Problem details:
Format the lines of the material below as a JSON list of strings, with one string per line and blank lines omitted. Leave the pictures out of your answer.
_ _ _ _ _
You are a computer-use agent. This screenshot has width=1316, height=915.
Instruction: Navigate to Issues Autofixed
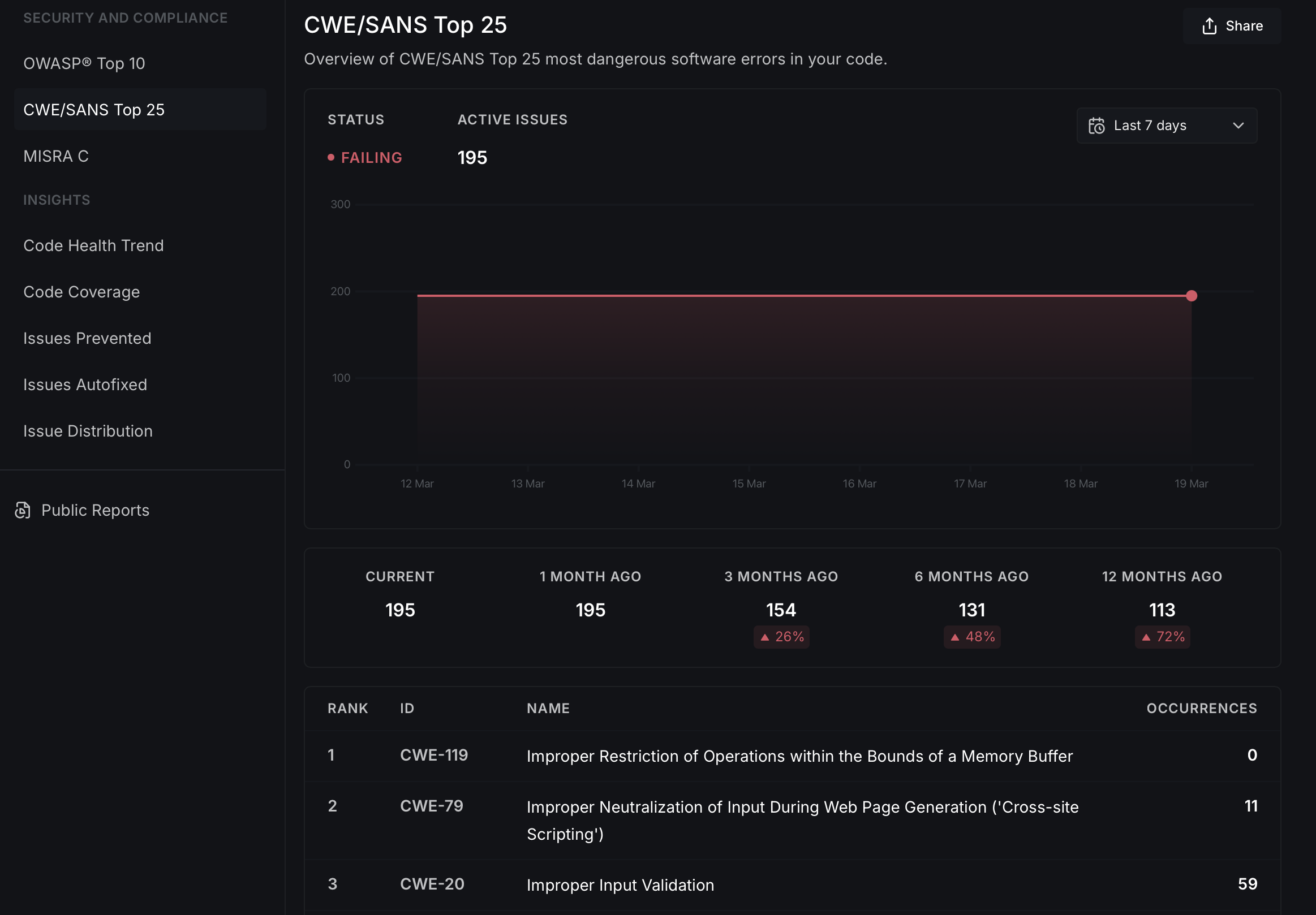pyautogui.click(x=85, y=385)
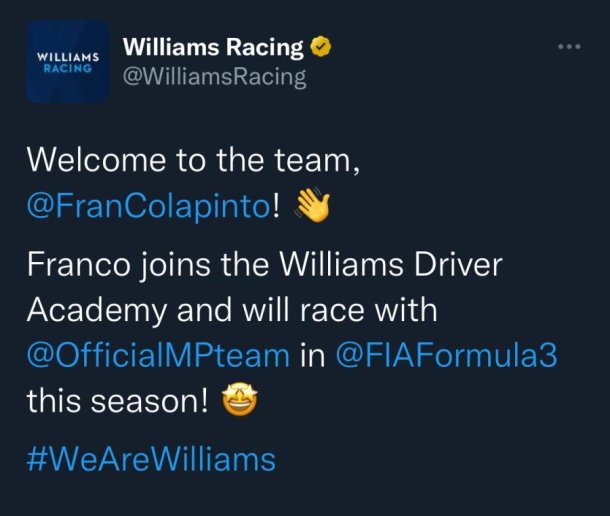
Task: Open the Williams Racing display name
Action: [x=213, y=47]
_ _ _ _ _
Exercise response:
[
  "You are a computer-use agent. This screenshot has width=1316, height=915.",
  "Instruction: Navigate to Issues Autofixed",
  "pyautogui.click(x=85, y=385)",
  "Task: Open the Williams Racing display name",
  "Action: [x=213, y=47]"
]